Perhaps Credit Default Swaps can come back from this with strong oversight, but otherwise it is best that this means of leveraging risk be thrown out like the snake oil they have become.
Sometimes people say things that are so dumb it takes my breath away. Later Singletary said that as a mother she felt for those who had lost their jobs and even their homes. She didn’t try to work this into her previous statement that it was a good thing that this all happened. Nor did she bother to explain how we got on to the course we needed so much to get off of.
But then this is the level of discourse I suppose we can expect on a day where 280 Palestinians are being blamed for getting themselves killed.
The next test? That is a really interesting question. This morning’s NYT has a couple of articles addressing the subject. One, by Tyler Cowan, suggests that the bailout of Long Term Capital Management ten years ago taught financial markets “…that their loans to unsound financial institutions would be made good by the Fed — as long as the collapse of those institutions would threaten the global credit system. Bolstered by this sense of security, bad loans mushroomed.” He thinks that if we had let if fail, we would have taught the opposite lesson, at a time we could have afforded it better. He thinks these things come at irregular times, but ten years or less is an average horizon.
Mark Hulbert argues that credit tightening is a regular feature of the financial system, and that careful people can prosper from the change. Well, that sounds like nonsense to me. I think lucky individuals will prosper, and that the rich will prosper.
I have been thinking that the financial firms have so much control over the political system that real reform is not possible. It makes me nervous. One of the reasons we gave a lot of money to Obama and other progressives was our hope that there would be a few people who were not under the thumb of the rich. Look at Chuck Shumer. The guy believes that a big part of his job is to preserve the financial industry in its current form, or as close to it as possible, because it is such a big employer and huge part of the economy of New York City. Biden and Carper, along with Shumer, want to protect the bankruptcy business of Delaware, and block amendments to the bankruptcy code that would move huge bankruptcies around the country, which would be bad for big law firms in Wilmington and NYC.

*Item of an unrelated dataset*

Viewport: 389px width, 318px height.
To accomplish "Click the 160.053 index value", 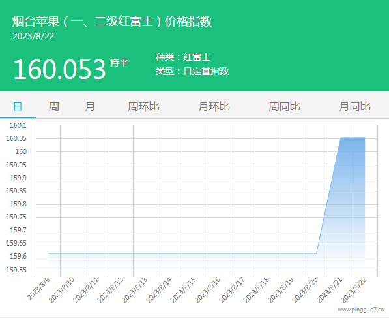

In this situation, who really believes that change is coming?
I’ve heard her on NPR, and I have to say she’s really good at explaining the obvious.
Ah, masaccio, you have now nailed the ‘larger’ extant ‘reality’.
Such ‘change’ as we get, will be, approximately, a few pennies and a nickle … (at least as things appear now; although I maintain a feeble hope that Obama is ‘educable’, I am decidely not sanguine in that hope).
Again, thank you, masaccio, and keep the ‘lessons’ coming … you may always count upon my fullest attention.